For rectangular connections, special steel brackets should be used. The flanges of the adjacent beam must be cut to the depth of entry, while the beam to which the connection is made must remain intact. As for consumables for fastening, you will find them in abundance from manufacturers and distributors of beams, as well as methods for calculating floors, rafter systems and walls, as well as more specific connection methods.

Installation of longitudinal ceiling beams.

After installing the cross beam of the ceiling, we install the longitudinal beams of the ceiling.

Fig 4. Longitudinal beam of the ceiling

The material for the longitudinal beams is the same board, 50 mm thick and 150 mm wide. At the ends of the longitudinal beams resting on the external walls, we make a 50/50 cut under the top beam (visible in Figure 4). And we simply fasten those ends that lie on the cross beam together using a piece of board and attach them to the cross beam with a metal corner (a little visible in Figure 5).

Fig 5. Extreme ceiling longitudinal beams attached to the beam

The distance between the longitudinal ceiling beams is 1200 mm to match the size of the rolled thermal insulation. We will arrange these beams in such a way that not a single beam stands above the window opening; for this, the step in some places will have to be made a little less, and in some places a little more.

Important: if there is a residential floor above the ceiling, you often walk on the ceiling, store some things in the attic, then with spans like ours at 4 meters and 150 mm thick boards, the step needs to be made smaller - 600 mm or add beams later.

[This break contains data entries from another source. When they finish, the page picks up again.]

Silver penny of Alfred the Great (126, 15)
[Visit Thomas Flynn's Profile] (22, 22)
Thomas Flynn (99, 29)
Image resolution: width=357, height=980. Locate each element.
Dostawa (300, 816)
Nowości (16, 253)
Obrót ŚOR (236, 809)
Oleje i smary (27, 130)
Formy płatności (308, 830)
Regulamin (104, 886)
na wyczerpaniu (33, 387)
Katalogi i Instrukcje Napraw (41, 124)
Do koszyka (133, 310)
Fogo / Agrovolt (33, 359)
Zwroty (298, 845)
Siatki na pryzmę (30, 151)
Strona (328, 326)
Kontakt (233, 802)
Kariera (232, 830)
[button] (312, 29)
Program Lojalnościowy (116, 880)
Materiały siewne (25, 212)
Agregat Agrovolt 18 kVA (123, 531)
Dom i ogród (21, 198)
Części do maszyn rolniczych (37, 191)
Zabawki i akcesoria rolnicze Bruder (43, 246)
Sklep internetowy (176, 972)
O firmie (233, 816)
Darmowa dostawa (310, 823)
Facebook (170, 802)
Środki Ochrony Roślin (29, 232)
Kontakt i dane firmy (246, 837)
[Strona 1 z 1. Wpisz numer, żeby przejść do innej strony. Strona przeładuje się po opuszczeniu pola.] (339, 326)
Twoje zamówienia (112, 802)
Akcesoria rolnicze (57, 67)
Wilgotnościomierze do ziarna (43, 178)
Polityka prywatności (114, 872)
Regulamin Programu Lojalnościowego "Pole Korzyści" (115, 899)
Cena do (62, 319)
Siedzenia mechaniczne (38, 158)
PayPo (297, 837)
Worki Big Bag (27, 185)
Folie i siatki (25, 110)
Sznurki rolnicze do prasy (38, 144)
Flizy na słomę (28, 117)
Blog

The outer longitudinal beams of the ceiling are attracted with self-tapping screws to the side of the beam, so that they become in the same plane with the wall. The protrusion of the beams beyond the external wall was provided at 300 mm, as can be seen in Figure 6.

Fig. 6. Ceiling beams protrude 300 mm beyond the load-bearing wall

My ceiling beams also serve as a support for the rafters, which is why the 300 mm protrusion is made. To install rafters on them, a 5050 mm block was placed on top of the ends of the beams with a distance of 50 mm from the edge (Figures 7 and 6).

Fig 7. Block for installing rafters

Calculations

Calculation of the cross-section will allow you to have no doubt about the strength and rigidity of the structure. In this case, the maximum length that is allowed for any section is determined. To perform the calculation, you need the following data:

  • the length of the wooden floor beam (more precisely, the distance between the load-bearing walls);
  • the distance between the beams (their pitch);
  • load on the structure.

To calculate, you need to know the distance between the beams, the width of the span and the load on the structure

The load consists of two values: permanent and temporary. The permanent includes the mass of the beams themselves (preliminary for now), insulation, ceiling lining, rough and finished floor. The temporary load is the mass of people and furniture. According to regulatory documents for residential premises, it is taken to be 150 kg/m2. For the attic you can take less, but it is recommended to use the same one. This will not only provide a certain margin of safety, but will also make it possible in the future to convert your attic into an attic without reconstructing the load-bearing elements.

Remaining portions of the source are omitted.